[Start of Attachment]
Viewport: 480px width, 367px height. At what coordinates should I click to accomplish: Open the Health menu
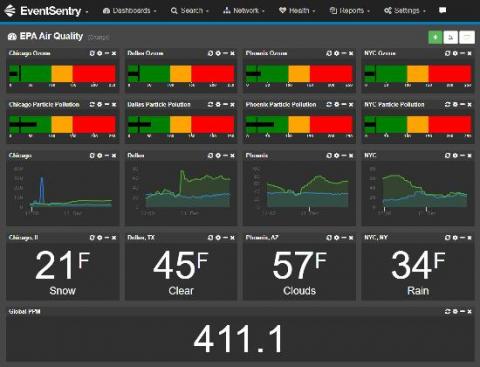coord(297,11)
[End of Attachment]
[Start of Attachment]
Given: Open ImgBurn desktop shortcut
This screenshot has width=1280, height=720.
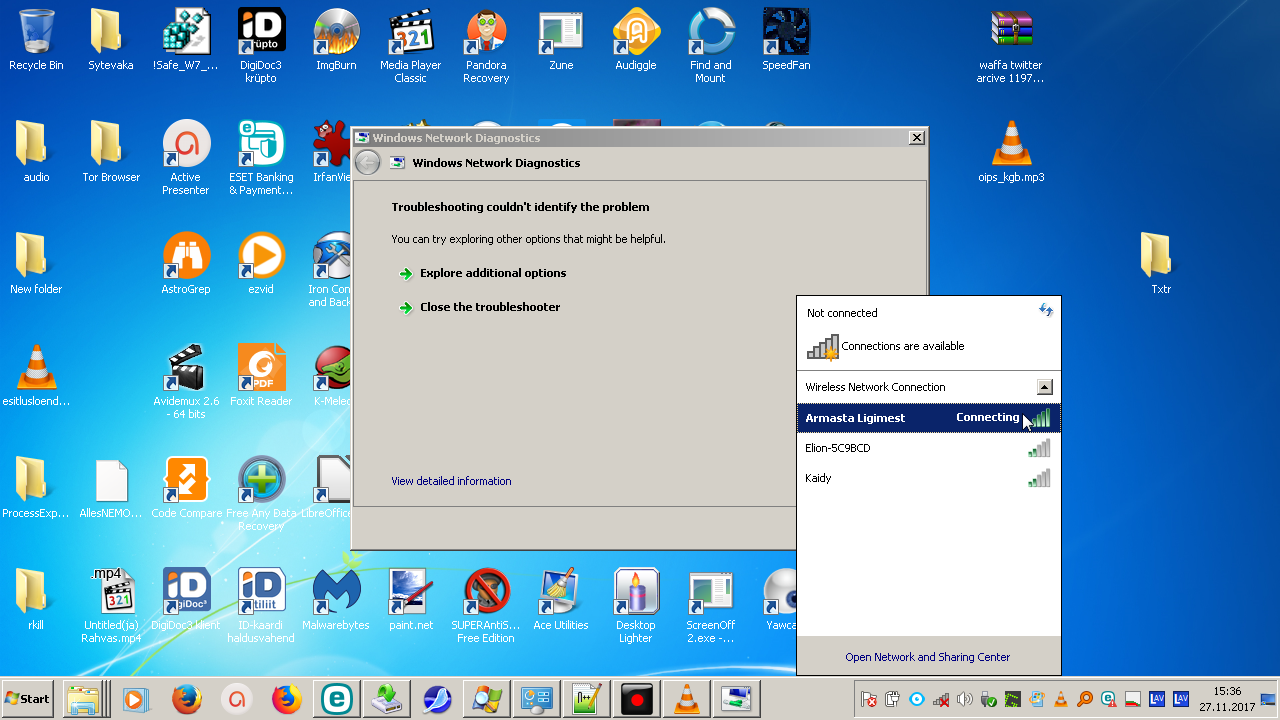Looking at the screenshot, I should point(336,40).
[End of Attachment]
[Start of Attachment]
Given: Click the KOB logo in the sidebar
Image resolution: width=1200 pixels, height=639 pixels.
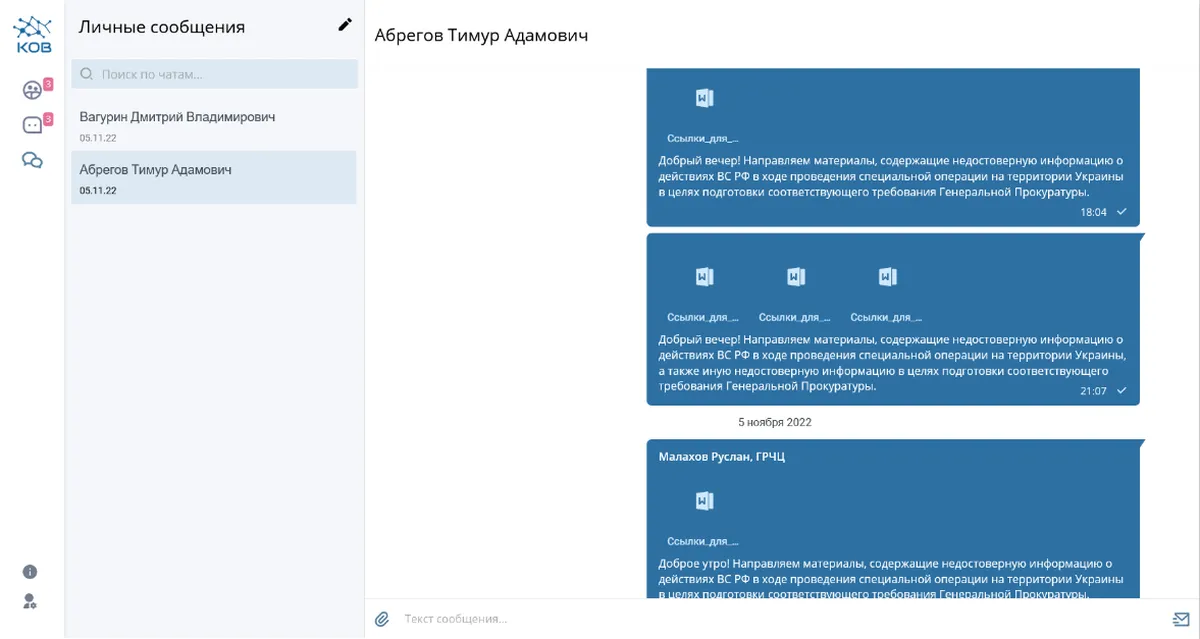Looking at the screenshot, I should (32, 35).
[End of Attachment]
Work to complete: Your reply should be only the number of lines in the records above that include "Given".

Task output: 2